Cisco is the leading computer networking company in the world. Its routers and switches have become the backbone of many IT and telecommunications operations, giving Cisco strong branding and strong pricing power. Because Cisco networking equipment is the backbone of the internet the company is expected to continue to have a bright future. That said, IT buying tends to go in cycles, driven by new developments in technology, and that makes Cisco stock volatile and at times choppy. Traders willing to watch technology cycles should be happy to trade Cisco shares.
- Is Cisco Systems the best computer networking stock for trading?
Cisco Systems in undeniably the best computer networking company, but is its stock the best in the industry too? We can’t answer that question for certain, but Cisco Systems stock does benefit from a great deal of liquidity. It also sees rapid moves in either direction, often based on broader industry trends. That makes it a great stock for trading during these periods of volatility, and both day traders and scalpers can do well trading Cisco shares. Swing traders should also keep an eye on the stock as the sharp moves higher and lower usually last several days to weeks.
- What’s the best strategy for trading Cisco Systems shares?

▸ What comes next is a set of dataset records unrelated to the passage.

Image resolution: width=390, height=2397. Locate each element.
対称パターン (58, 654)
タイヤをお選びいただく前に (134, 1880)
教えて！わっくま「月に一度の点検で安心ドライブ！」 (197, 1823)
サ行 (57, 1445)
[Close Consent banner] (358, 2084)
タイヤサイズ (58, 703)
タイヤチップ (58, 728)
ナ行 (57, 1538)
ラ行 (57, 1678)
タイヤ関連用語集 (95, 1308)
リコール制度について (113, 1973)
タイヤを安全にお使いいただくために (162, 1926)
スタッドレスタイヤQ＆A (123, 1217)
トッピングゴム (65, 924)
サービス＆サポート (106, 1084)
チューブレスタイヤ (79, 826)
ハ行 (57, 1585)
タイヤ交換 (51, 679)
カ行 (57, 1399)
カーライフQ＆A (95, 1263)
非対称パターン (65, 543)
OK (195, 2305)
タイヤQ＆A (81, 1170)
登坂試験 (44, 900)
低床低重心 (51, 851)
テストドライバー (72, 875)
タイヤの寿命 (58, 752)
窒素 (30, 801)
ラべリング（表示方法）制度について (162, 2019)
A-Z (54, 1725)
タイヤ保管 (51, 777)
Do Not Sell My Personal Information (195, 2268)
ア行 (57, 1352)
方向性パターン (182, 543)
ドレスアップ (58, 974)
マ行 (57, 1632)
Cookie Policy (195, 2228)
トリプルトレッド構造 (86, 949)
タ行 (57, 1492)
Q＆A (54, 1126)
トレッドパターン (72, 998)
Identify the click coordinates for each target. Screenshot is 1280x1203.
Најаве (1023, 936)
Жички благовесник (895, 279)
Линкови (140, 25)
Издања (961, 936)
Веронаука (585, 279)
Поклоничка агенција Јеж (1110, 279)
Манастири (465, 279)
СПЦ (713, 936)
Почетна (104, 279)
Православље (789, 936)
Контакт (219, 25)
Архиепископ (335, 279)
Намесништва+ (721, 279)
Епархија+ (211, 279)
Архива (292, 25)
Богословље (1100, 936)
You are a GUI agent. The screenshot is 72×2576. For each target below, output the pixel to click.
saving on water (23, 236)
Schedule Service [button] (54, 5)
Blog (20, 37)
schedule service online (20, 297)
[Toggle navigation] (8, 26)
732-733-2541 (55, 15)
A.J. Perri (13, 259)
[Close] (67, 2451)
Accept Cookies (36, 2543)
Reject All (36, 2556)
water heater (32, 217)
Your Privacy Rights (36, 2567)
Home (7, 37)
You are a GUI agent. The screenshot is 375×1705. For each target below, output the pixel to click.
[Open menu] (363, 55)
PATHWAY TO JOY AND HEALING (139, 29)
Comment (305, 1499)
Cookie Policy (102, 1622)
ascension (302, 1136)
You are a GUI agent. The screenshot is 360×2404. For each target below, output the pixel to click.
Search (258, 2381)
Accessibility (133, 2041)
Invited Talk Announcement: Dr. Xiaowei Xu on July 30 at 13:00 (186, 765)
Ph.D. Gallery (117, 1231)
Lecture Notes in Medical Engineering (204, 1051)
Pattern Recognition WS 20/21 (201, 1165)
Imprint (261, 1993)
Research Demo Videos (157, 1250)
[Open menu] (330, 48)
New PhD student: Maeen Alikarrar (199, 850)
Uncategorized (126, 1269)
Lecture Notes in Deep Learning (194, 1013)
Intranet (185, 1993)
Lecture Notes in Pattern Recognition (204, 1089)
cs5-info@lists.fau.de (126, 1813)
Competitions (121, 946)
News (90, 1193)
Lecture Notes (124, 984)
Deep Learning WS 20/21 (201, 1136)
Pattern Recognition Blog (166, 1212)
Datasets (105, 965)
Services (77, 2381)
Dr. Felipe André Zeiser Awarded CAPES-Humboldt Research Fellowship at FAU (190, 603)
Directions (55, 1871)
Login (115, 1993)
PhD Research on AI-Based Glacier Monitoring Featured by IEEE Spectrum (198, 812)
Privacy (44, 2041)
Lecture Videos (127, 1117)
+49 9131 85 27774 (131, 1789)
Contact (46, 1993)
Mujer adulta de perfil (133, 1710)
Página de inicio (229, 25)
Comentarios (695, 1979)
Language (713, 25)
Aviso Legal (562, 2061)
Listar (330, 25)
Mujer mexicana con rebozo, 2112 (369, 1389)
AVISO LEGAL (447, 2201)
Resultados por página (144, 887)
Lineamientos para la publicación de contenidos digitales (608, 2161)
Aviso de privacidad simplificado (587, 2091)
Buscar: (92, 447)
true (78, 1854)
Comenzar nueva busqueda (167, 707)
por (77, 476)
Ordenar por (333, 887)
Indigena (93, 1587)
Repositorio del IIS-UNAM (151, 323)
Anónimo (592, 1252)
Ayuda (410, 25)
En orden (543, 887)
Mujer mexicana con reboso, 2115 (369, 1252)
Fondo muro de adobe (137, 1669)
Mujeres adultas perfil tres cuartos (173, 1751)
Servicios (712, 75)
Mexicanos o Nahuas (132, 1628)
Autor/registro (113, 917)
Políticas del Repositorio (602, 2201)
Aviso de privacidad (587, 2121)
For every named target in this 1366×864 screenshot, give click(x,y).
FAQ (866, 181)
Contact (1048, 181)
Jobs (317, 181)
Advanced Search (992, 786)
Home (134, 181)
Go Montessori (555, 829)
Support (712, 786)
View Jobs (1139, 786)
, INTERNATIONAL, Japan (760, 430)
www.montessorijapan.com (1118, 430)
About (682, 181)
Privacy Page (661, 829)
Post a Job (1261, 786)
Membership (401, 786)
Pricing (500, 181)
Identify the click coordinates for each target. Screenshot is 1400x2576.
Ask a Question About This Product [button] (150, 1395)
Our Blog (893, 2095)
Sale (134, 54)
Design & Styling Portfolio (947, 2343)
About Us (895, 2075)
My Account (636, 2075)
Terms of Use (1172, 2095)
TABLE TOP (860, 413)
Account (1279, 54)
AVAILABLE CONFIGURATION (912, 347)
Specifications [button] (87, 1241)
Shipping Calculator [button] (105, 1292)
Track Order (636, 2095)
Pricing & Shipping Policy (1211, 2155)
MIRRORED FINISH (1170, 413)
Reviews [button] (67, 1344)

Cisco Systems shares tend to large moves over a short period of time followed by consolidation at the new levels. With that in mind we like to use a breakout strategy for trading this stock. Because the sharp moves in the stock can take a few weeks to completely develop it is possible to catch these moves near their beginnings if you are looking for them. The breakout strategy does just that, it looks for sharp moves off bases that have been formed during a consolidation period.